Timeline graphic showing the stages of designing visuals for events, including graphic design and visual notes

The event brand

Before anything gets designed, you need to establish what the event actually looks like.
For Neon Lime, that means creating a visual identity for the conference – something distinct from their everyday company brand, but clearly part of the same family.
The output of this stage: an event logo, a colour palette, typefaces, and basic brand guidelines that everything else will be built from. It sounds like a lot, but it’s the foundation that makes every other piece faster to produce and more effective.
Without it, you’re making design decisions from scratch every single time. With it, everything just fits.

Getting the word out

Neon Lime needs to fill those 120 seats, which means promotion – and promotion means graphics.
Social media announcement posts. Speaker introduction cards. Email header artwork. A banner for the event listing page. Countdown graphics as the date approaches.
Each piece needs to look like it belongs to the same event. With the brand guidelines already in place, this is straightforward rather than chaotic. The marketing team isn’t reinventing the wheel for every post – they’re working from a consistent visual toolkit.
The difference in professional appearance between “designed consistently” and “designed in a hurry” is immediately obvious to anyone receiving it. It shows that this event is worth showing up to.

On the day

This is where the brand really earns its keep.
Neon Lime’s attendees walk in and see pull-up banners, directional signage, and a registration desk that all look like they belong together. They sit down to a printed programme that matches the slide template up on screen. The holding slides between sessions look intentional, not like someone’s hastily thrown up a logo on a blue background.
The speakers have been given a slide template to work from – so even though six different people are presenting, there’s visual coherence throughout the day. Not rigid uniformity, but a recognisable thread.
This stage covers: signage and print materials, slide deck templates, holding slides, name badges, printed programmes. Anything the attendees see and touch.

Visual notes

This is the one most people haven’t thought about – until they see it happening.
During the conference, a visual note-taker works live in the room, capturing the key ideas from each session as they unfold: talk titles, speaker quotes, frameworks, big themes – all drawn in real time.
It does something interesting to a room. People who are half-listening suddenly tune in when they see their speaker’s idea appear as a visual. It gives visual learners something to anchor to. It makes the content feel more alive.
For Neon Lime, it also solves the practical problem of what to send people after the event. Most conference follow-up emails are a PDF agenda and a “thanks for coming.” Visual notes give you something genuinely worth sharing, and endlessly repurposable – a record of the day that people actually want to look at.

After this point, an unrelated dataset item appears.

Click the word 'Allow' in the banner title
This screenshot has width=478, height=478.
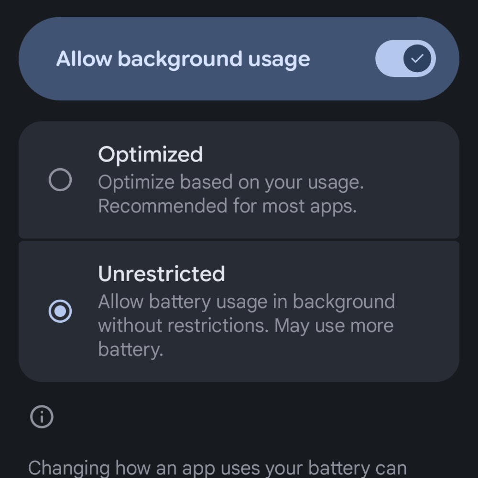pyautogui.click(x=83, y=59)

Visual Notes from a conference called NeonLive

After the event

The event’s done – but the conversation doesn’t have to be. Neon Lime has just had 120 people in a room. There’s momentum, goodwill, and a load of content from the day. So how to carry it forward?
A polished version of the visual notes gets shared with all attendees – a tangible reminder of what was covered. Social recap graphics go out on LinkedIn: a highlight from each session, key stats from the day, a “thank you for coming” post that looks as considered as the original promotional material.
It ties the whole thing together. The event doesn’t just happen and fade – it becomes a piece of content in its own right.

What this actually takes

Neon Lime is fictional, but this is a real way to approach event design.
What you need is someone who thinks about design across the whole event journey – not just the bit where you need a banner by Friday.
The businesses that get this right aren’t necessarily bigger or better resourced. They’ve just brought design into the planning earlier, rather than near the end.
If you’ve got an event coming up – a conference, a summit, a training day, a client gathering – it’s worth thinking about the full picture early. Even if you only end up doing a few of these things, knowing the options means you make better decisions about where to spend your effort.